Here's the code that reads in this list of numbers. Adding this code to our existing program is super easy: Just paste this new code to the bottom of the "Hello World" program to make the new code work- Do the same thing, as we go along, with all the other code fragments in this tutorial.

  people_text <- readFile "people.txt"

  let people :: [Person]
      people = read people_text

  putStr "Number of people coming: "
  print (length people)

Now let's see if this code is able to read our file:

> runHaskell tutorial.hs

Hello World! Let's have a picnic!
Number of people coming:


How Does This Code Work?

Ok, so let's dissect this code to figure out how it worked... The first line read the file "people.txt" and assigned it to the a string named people_text... Note that we used a left-pointing arrow <- to do the assignment, instead of an equals sign. The reason for this is that Haskell is very finicky about code that does I/O, like reading from the disk or printing something on the screen. In the Haskell way of thinking, code that does this is pure evil and needs to be imprisoned into its own pen, separately from the rest of your Haskell program.

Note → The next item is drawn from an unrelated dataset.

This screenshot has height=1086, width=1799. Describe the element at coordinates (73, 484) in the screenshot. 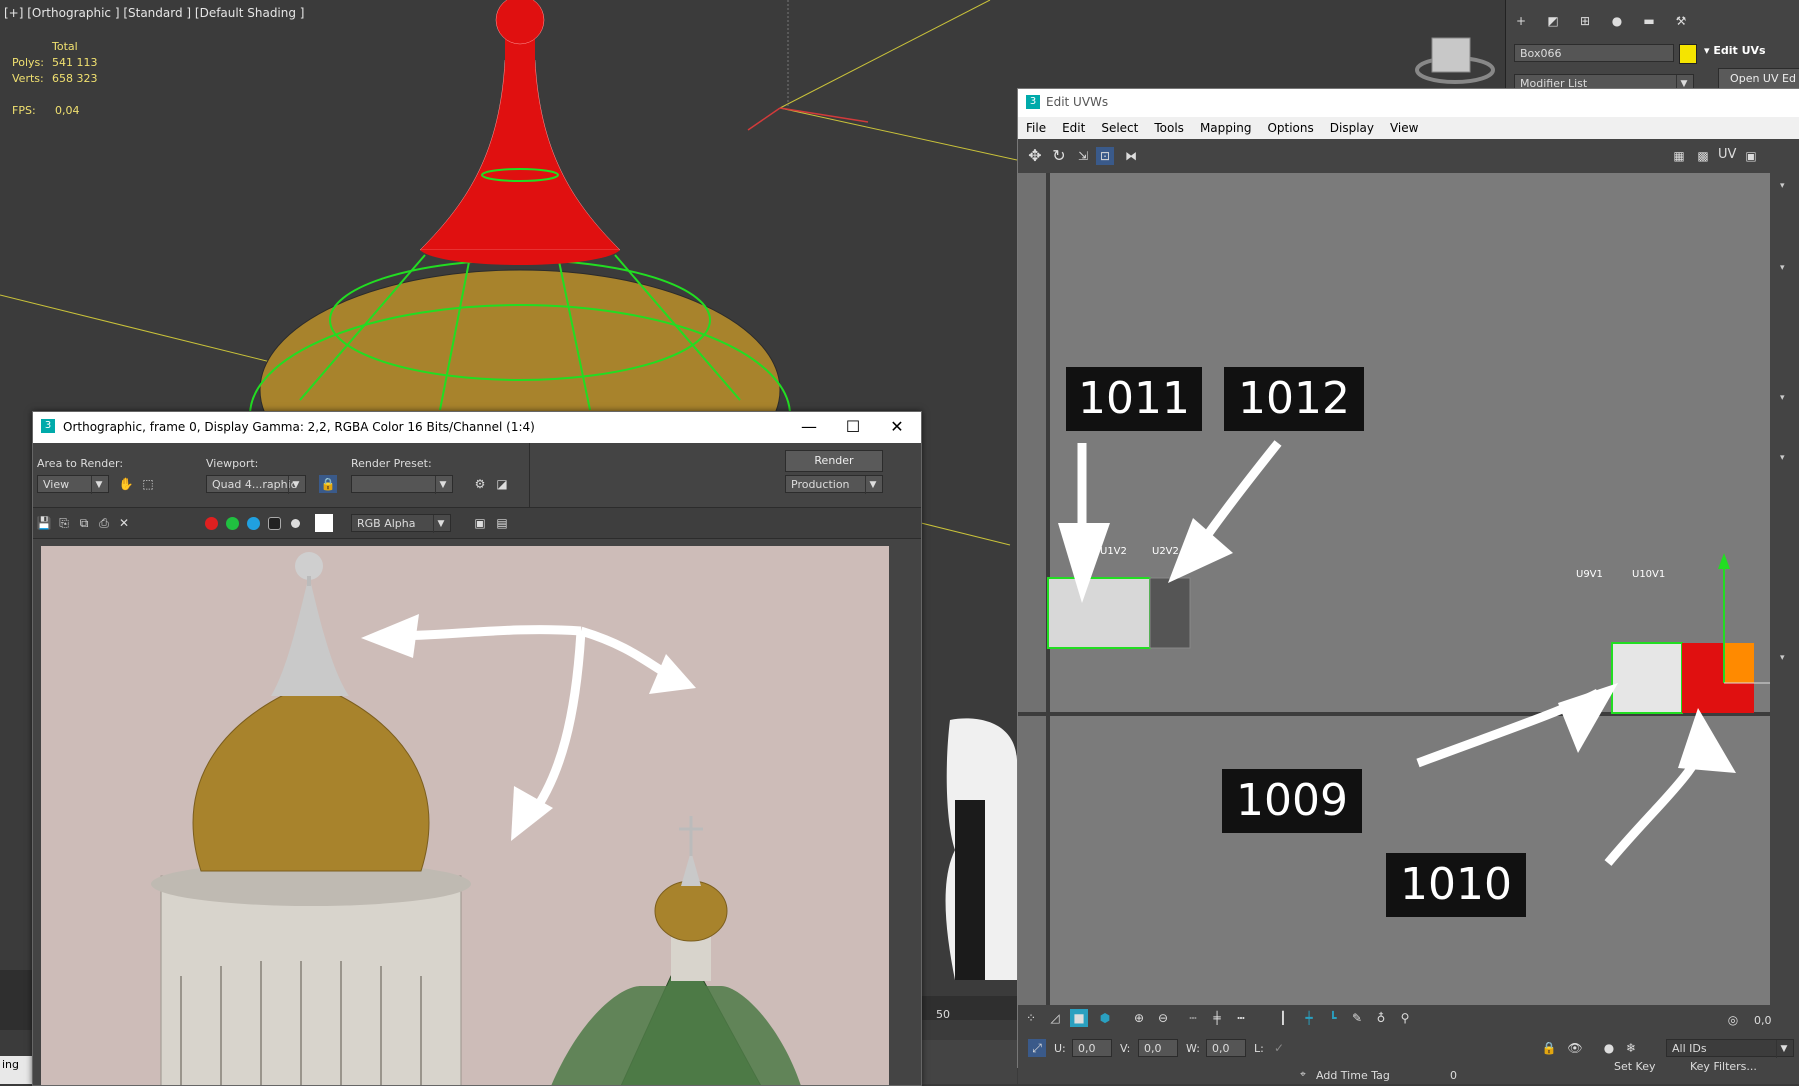

I see `area-to-render-dropdown: View ▼` at that location.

Why does it think I/O is evil? It has to do with those types we defined at the top of our program: For instance, we said that the definition of an EnergyFunction is a function that converts from an arbitrary type a to an Int- That is all that an EnergyFunction is allowed to "do". In Haskell's way of thinking, if an EneregyFunction, let's say, prints something on the screen, then that means it's doing more than we said it would do, and will complain when we try to compile our program.

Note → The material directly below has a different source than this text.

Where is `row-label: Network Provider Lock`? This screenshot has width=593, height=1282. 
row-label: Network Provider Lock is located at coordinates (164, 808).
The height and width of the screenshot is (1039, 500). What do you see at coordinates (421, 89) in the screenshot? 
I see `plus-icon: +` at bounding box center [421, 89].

If we want to "break the rules" of Haskell and do stuff like read from the disk or write to the screen, we have to do it in a special way: We put the word do at the beginning of the function (remember the line "main = do"?) and whenever we grab some value using IO, we use the aforementioned <- arrow and it will let us do what we want.

***IMPORTANT: Before starting to read this next paragraph, put your fingers in both ears and chant "Lalalalala I can't hear you I can't hear you lalalala..."***

What Haskell is doing here is forcing you to write functions using IO within the IO  Monad, which is a concept taken from mathematics and is actually very clever and useful once you learn more about the Haskell way of thinking. This is the only time in this tutorial where I'm going to use the word 'Monad'... except for the very very last word of the tutorial.

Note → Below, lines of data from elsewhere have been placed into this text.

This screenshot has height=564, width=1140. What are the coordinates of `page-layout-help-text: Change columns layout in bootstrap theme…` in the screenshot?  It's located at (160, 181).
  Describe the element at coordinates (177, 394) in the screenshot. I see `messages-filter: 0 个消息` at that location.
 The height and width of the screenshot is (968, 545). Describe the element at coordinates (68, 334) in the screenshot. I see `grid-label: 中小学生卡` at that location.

***OK, you can take your fingers out of your ears and stop chanting now. You can thank me later by email for protecting you from a tragic downward spiral in your sanity that would be inevitable as you try to fully understand the meaning continued in the concepts mentioned in the aforementioned paragraph.***

So once we've read in our list of people, we want to convert it from a string into a type [Person]- Remember, we defined the Person type earlier. As you can see, we assign the name people, which has the type Person, as indicated by the line with the double colon ::, and read it out of the text string people_text. Note that in this case, we assigned the name with just a regular 'ol equal sign: We could do this, since we're not doing any IO any more... we already did this "dirty work" earlier. Functions in Haskell that don't do IO are called purely functional.

The last two lines are obvious- They just print a message on the screen indicating the length of the people variable.

What's Good about this Code?

Several things- First, we were able to decouple our IO from the rest of our code- This helps reduce programming errors and is a major feature of Haskell programming (Clearly, this'll become more important later on, when our code is a bit more complex...)

Something else that's really "good" is that when we read our people from the file, we didn't have to tell Haskell what type of data we were reading: The read function in the program used the compiler to figure out, on it's own, that a Person is a list of integers, and that reading a list of people therefore constitutes reading a list of list of integers, which is what we put into people.txt. If we had put anything else in there, read would have noticed this and complained when we ran our program. (In OOP-speak, this basically meant we polymorphically dispatched based on the return value of a function- Try doing that with your favorite Java compiler sometime :-)

What's Bad about this Code?

For one thing, we defined our people in a let expression in the middle of our main function... We did this so that we can simplify this tutorial by just appending new bits of code to the bottom of our program as we move along... Most Haskellers would just add these definitions separately outside of the main function, but either way works just fine.